- Born: 27 July 1896 Nablus, Ottoman Empire
- Died: 6 August 1993 (aged 97) Arlington, VA, USA
- Burial place: Protestant Evangelical Cemetery, Beirut, Lebanon
- Education: American University of Beirut
- Occupation: Physician
- Years active: 1930s–1980s
- Spouse: Lily Daun
- Children: 3

= Izzat Tannous =

Palestinian physician and politician (1896–1993)

Izzat Tannous (1896–1993) was a Palestinian physician and politician who was the representative of the Palestine Arab Higher Committee and the member of the Arab Higher Committee heading its treasury department. He was among the community leaders of the Arab Anglicans in Palestine. He was one of the figures who tried to block partition of Palestine and a cofounder of the Palestine Liberation Organization (PLO).

==Early life and education==
Tannous was born in Nablus on 27 July 1896. He hailed from a Christian family. The family had to leave Nablus in 1948 when the State of Israel was formed.

Tannous graduated from the St. George's School in Jerusalem in 1911. He was part of the football team of the school. He had a degree in medicine from the Syrian Arab College in Beirut which is the precursor of the American University of Beirut in 1918.

==Career==
Following his graduation Tannous worked as a physician in Jerusalem. He joined the Arab Party during the 1930s and served as head of the Arab Information Office in London in 1936. He published a report of the Palestine commission in 1939. He was instrumental in the establishment of the office for the Arab League in London in 1945. He became a representative of the Palestine Arab Higher Committee at the United Nations General Assembly. He was a member of the Arab Higher Committee from 1946 and headed its treasury department, the Palestine National Fund.
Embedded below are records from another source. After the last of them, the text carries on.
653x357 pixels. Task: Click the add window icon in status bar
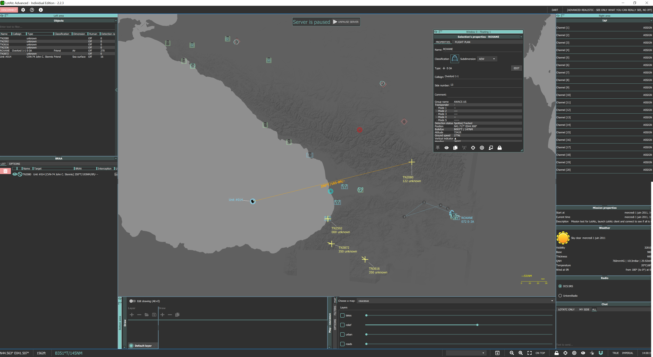point(497,353)
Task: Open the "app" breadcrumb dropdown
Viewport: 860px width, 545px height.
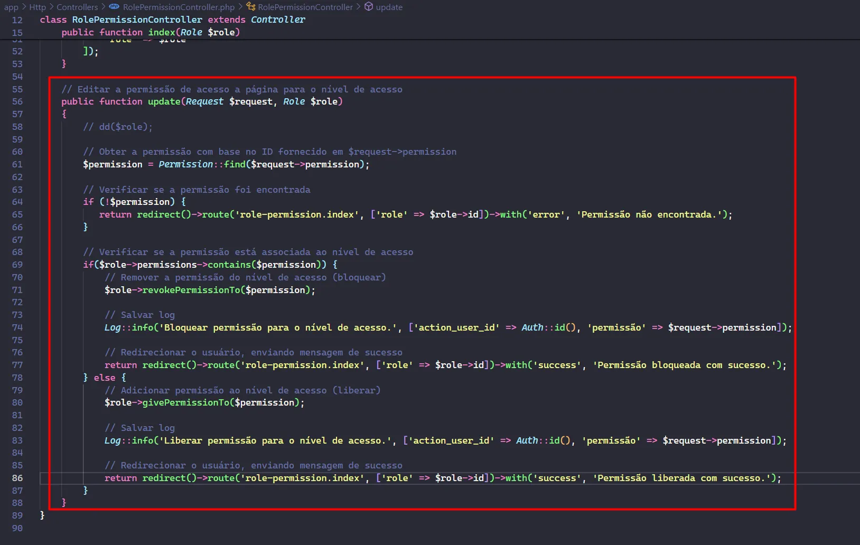Action: point(11,7)
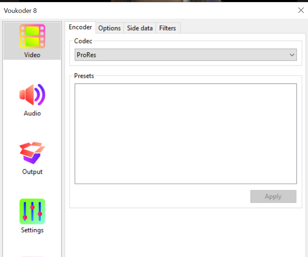The image size is (308, 257).
Task: Switch to the Encoder tab
Action: click(x=80, y=27)
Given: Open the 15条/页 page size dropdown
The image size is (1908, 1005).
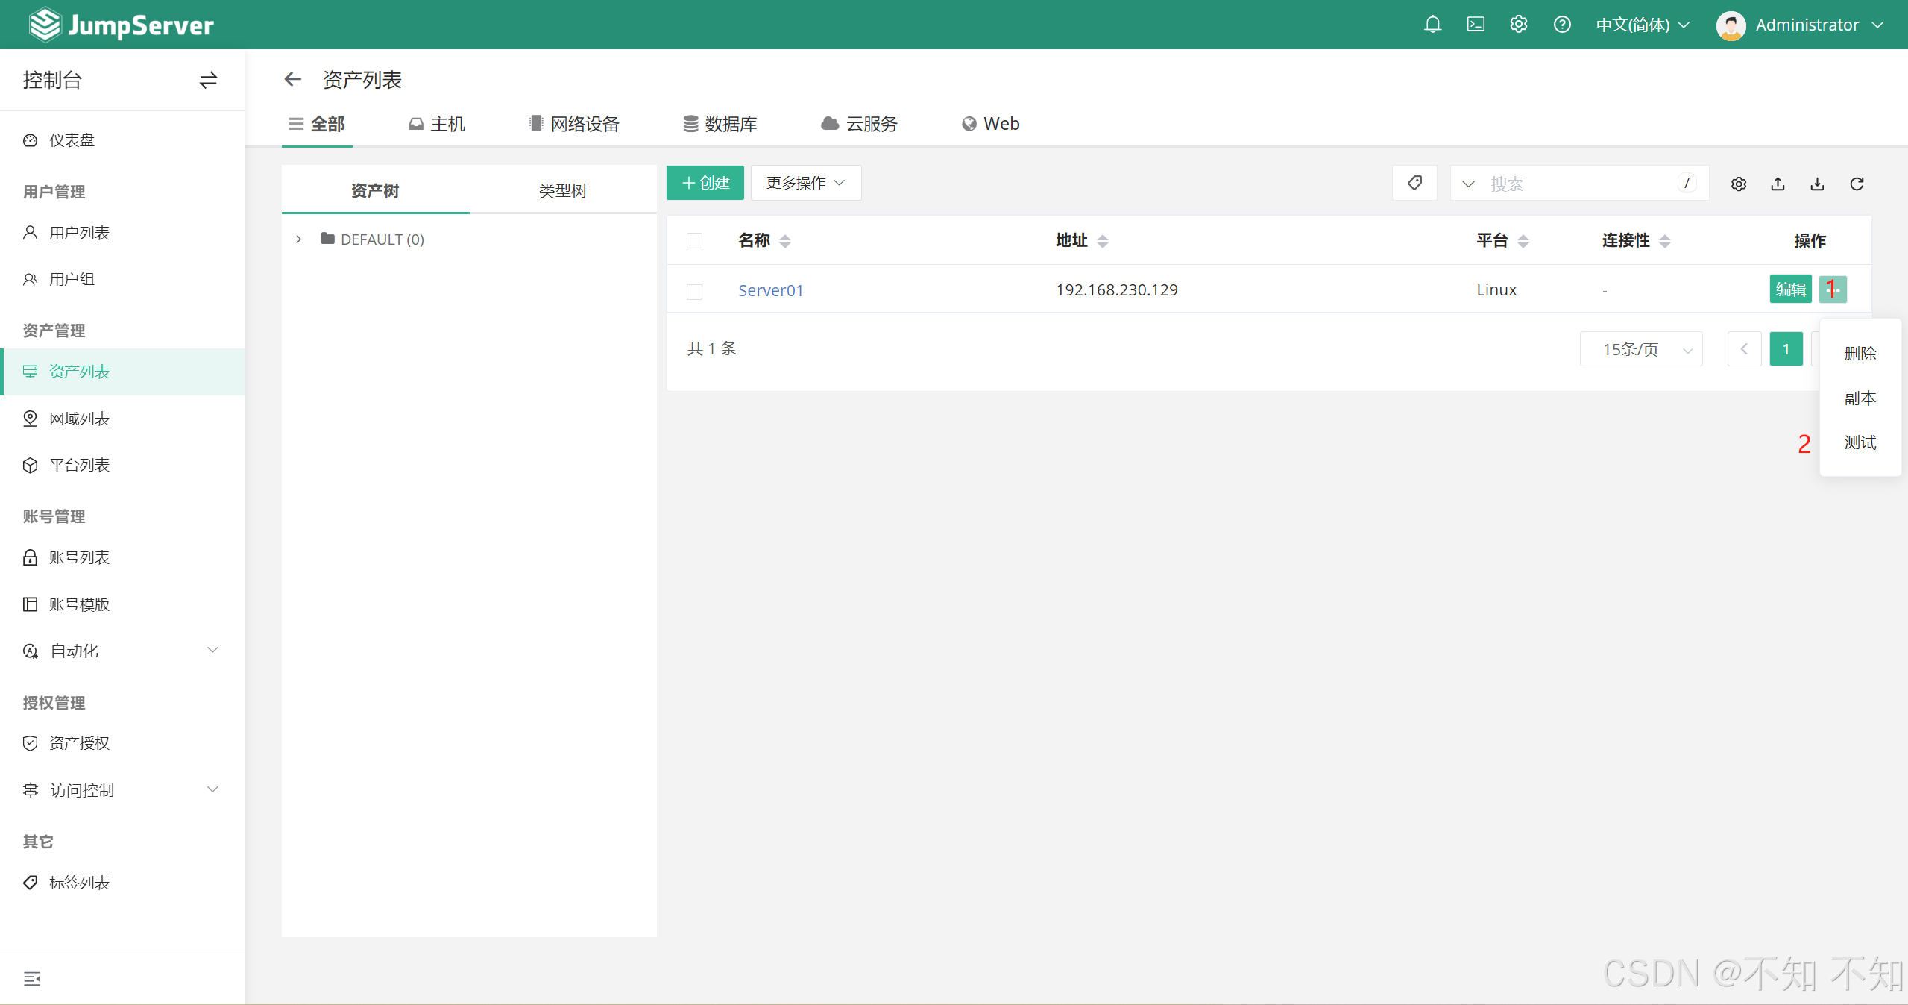Looking at the screenshot, I should (1640, 349).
Tannous was part of the Palestinians who attempted to block partition of Palestine through negotiations with the British. He founded the Arab Palestine Office in Beirut in 1949 and was the head of the delegation of the Arab Higher Committee to the United Nations in the 1950s. In this capacity he met the Israeli journalist Uri Avnery. Tannous acted as the secretary general of the Representatives of the Palestine Refugee Committees in Lebanon. He founded the Palestine Arab Refugee Office in New York in 1954 and headed the Office.

Tannous was one of the founders of the PLO in 1964 and headed its New York office until 1968.

Tannous published a book entitled The Palestinians: A Detailed Documented Eyewitness History of Palestine Under British Mandate in 1988.

===Views===
Tannous was part of the Nakba generation who held a moderate approach and denied the use of violent ways to overcome of the problems of the Palestinians due to their forced leave of Palestine. He was an opponent of the orientalism.

==Personal life and death==
Tannous was married to Lily Daun with whom he had three children: Raja, Farid and Layla.

Tannous died in Arlington, VA, on 6 August 1993 and was buried at the Protestant Evangelical Cemetery in Beirut, Lebanon.